Exercise data:
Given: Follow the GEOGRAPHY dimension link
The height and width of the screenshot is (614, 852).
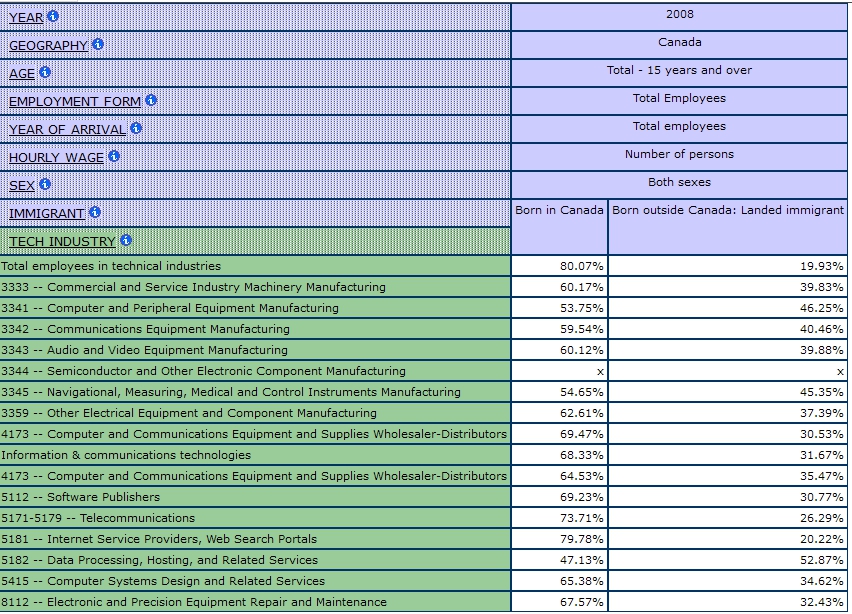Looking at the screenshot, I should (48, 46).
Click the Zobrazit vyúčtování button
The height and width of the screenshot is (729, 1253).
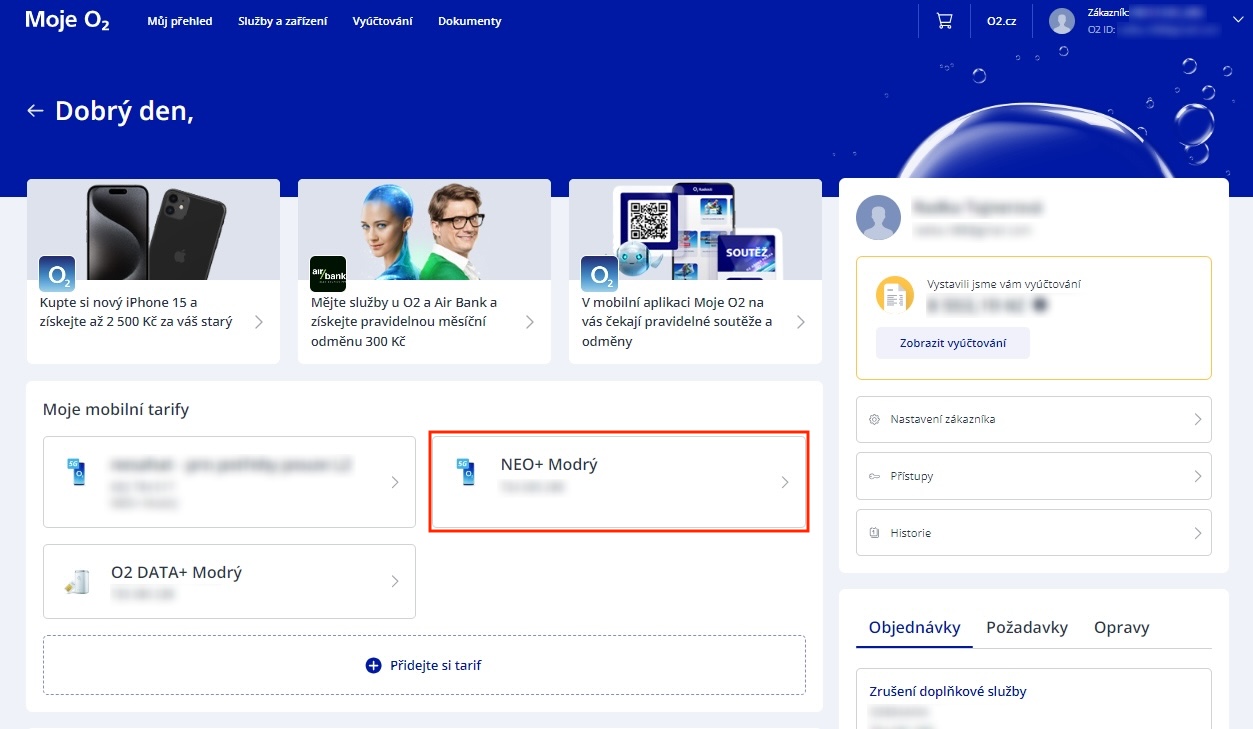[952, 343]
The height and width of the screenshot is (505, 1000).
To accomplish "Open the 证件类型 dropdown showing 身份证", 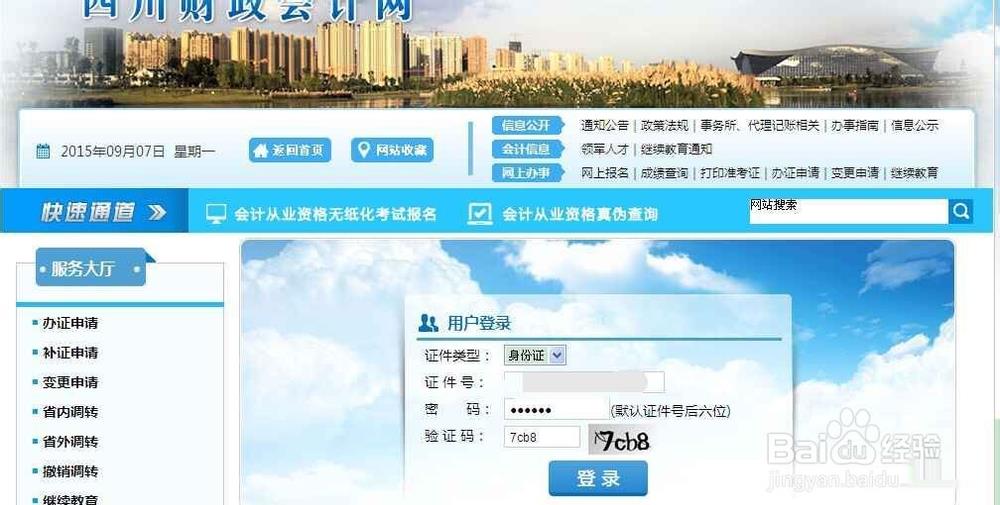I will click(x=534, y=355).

* * *

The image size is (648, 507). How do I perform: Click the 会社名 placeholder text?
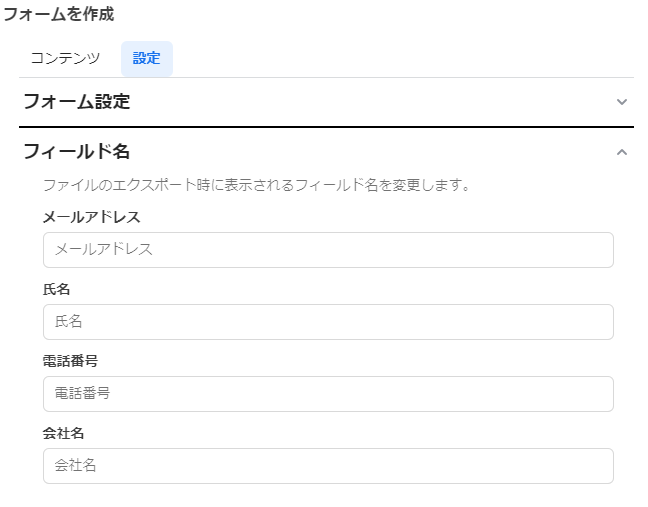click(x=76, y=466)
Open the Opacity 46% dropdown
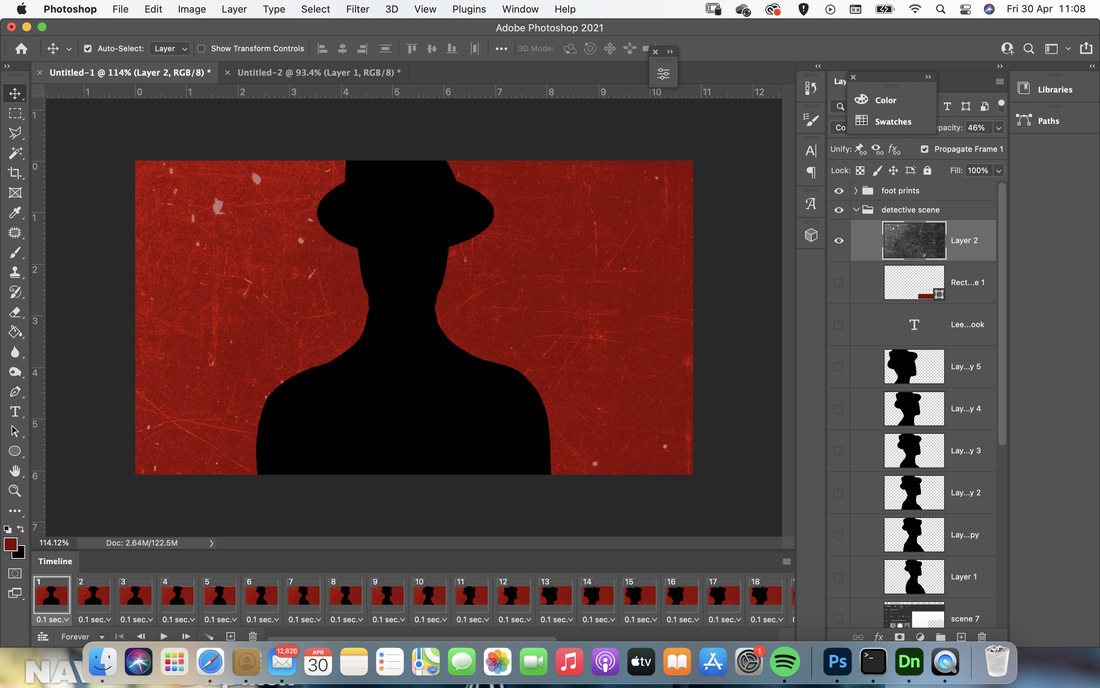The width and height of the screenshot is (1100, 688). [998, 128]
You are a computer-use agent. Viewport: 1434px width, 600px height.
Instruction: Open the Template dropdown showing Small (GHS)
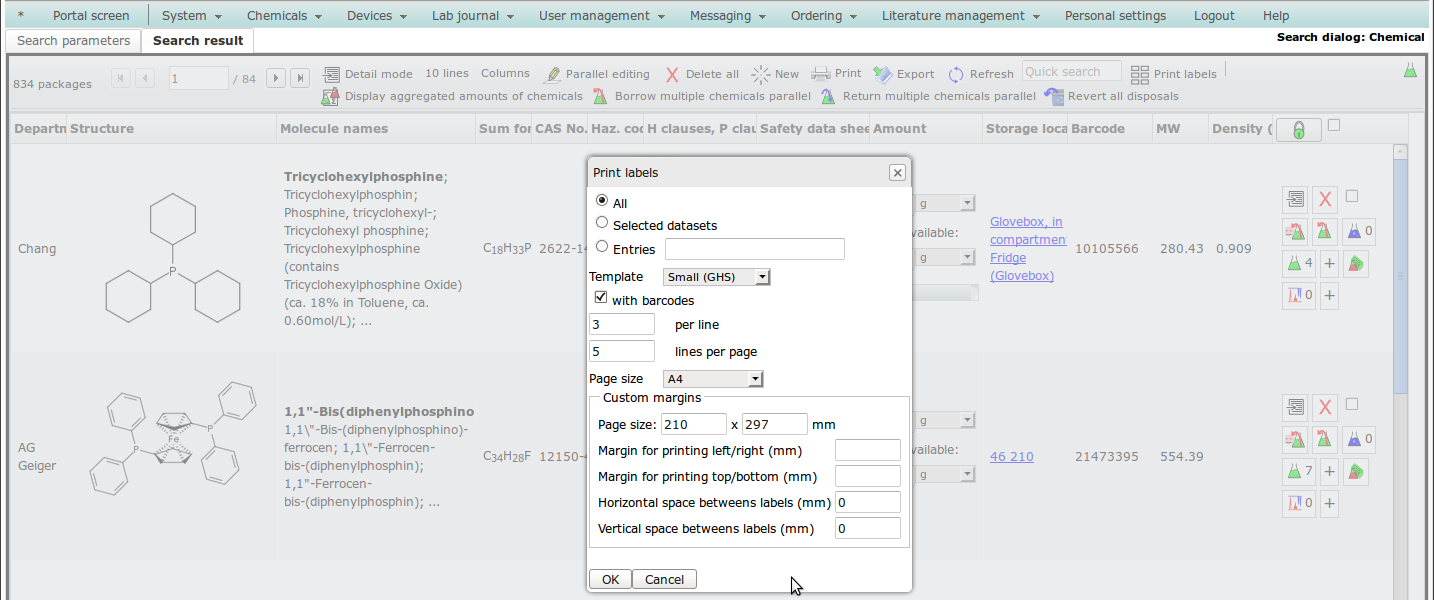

What needs to be done: Reproduce exactly the stretch of the material above that starts at the line with "You are a computer-use" and ends at the line with "Instruction: Open the", both included, and nothing else.

Response for this exercise:
You are a computer-use agent. Viewport: 1434px width, 600px height.
Instruction: Open the Template dropdown showing Small (GHS)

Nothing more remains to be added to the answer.